UniSA researchers unlocking the channels to treat bone disease

Australia spends about $6 billion a year directly and indirectly on osteoporosis and related fractures. Breakthroughs by researchers at the University of South Australia in understanding the basis of this disease could lead to dramatic improvements for the nation’s two million sufferers.

UniSA’s Centre for Biomolecular Studies led by Professor Allan Bretag has made one of the biggest contributions worldwide to understanding how chloride channels work, and how chloride ions permeate the channels.

Chloride channels are proteins that occur in the membranes of all cells, allowing chloride, part of common salt, in and out of cells, according to Professor Bretag.

“In all people, osteoblast cells deposit bone, while osteoclast cells dissolve it in a continuously balanced fashion that favours bone deposition while growing but frequently favours dissolution of bone (osteoporosis) during ageing. Bone is dissolved because osteocytes secrete hydrogen ions and chloride ions (through chloride channels) and, when combined, these make hydrochloric acid,” Professor Bretag said.

“The opposite happens in a disease called osteopetrosis, where bones become so dense that blood vessels cannot pass through. It occurs because the chloride channels don’t work and so osteoclasts are unable to produce hydrochloric acid or to dissolve bone.”

Armed with his unique knowledge of chloride channel proteins, of how to produce them by genetic engineering and of the kinds of drugs that block or open the channels, Professor Bretag believes he will be able to slow down the rate of dissolving bone to treat osteoporosis.
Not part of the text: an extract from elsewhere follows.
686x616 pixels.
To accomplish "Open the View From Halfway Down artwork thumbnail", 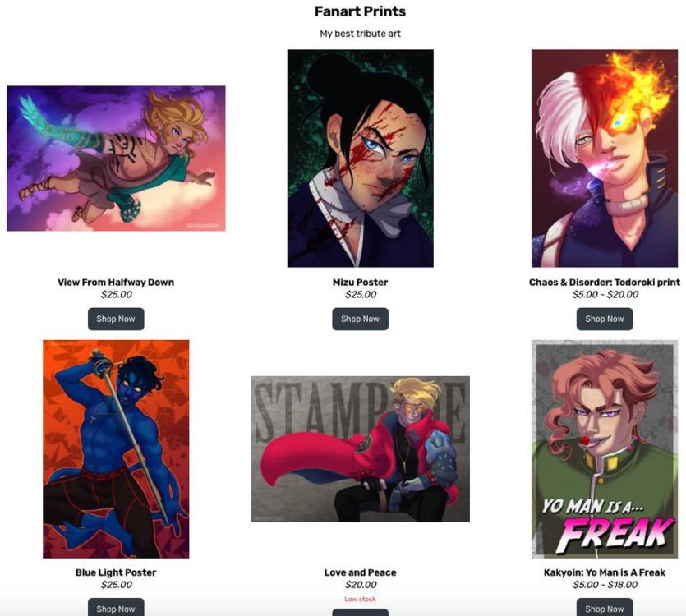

He anticipates that this research will also help to find solutions for a range of other medical conditions involving abnormal chloride channel function that are already known to include epilepsy, several different kidney and muscle diseases, as well as being implicated in infertility, brain abnormalities, at least one kind of blindness and some very aggressive brain tumours.
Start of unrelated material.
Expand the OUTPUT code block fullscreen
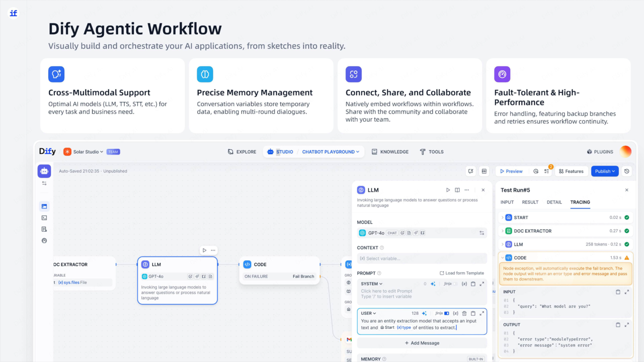 pyautogui.click(x=627, y=325)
“Interestingly, the importance of ion channels, of their structure and of their involvement in disease has been recognised this year by the award of the Nobel Prize in Chemistry to Professor Roderick MacKinnon of the Rockefeller University, New York,” he said. “Rod and I have been sharing our discoveries on ion channels for several years.

“Our group at the University of South Australia has a wealth of knowledge on how to produce channels in cells, so we can study the kinds of drugs that might block or open them. We can work out where in the DNA is the part of a gene known as the promoter region, which has to be activated in order for the gene to make protein. By interfering with the promoter region, we can interfere with how a gene makes a channel protein and how much is made, adjusting the levels up or down - down to treat osteoporosis and up to treat osteopetrosis, for example.”

Professor Bretag is leading the study with UniSA researchers Associate Professor Bernie Hughes,
Dr Paul Bartley, three PhD students and one honours student, along with colleagues at IMVS, the Hanson Centre and Adelaide University, and internationally, in Genoa and Hamburg.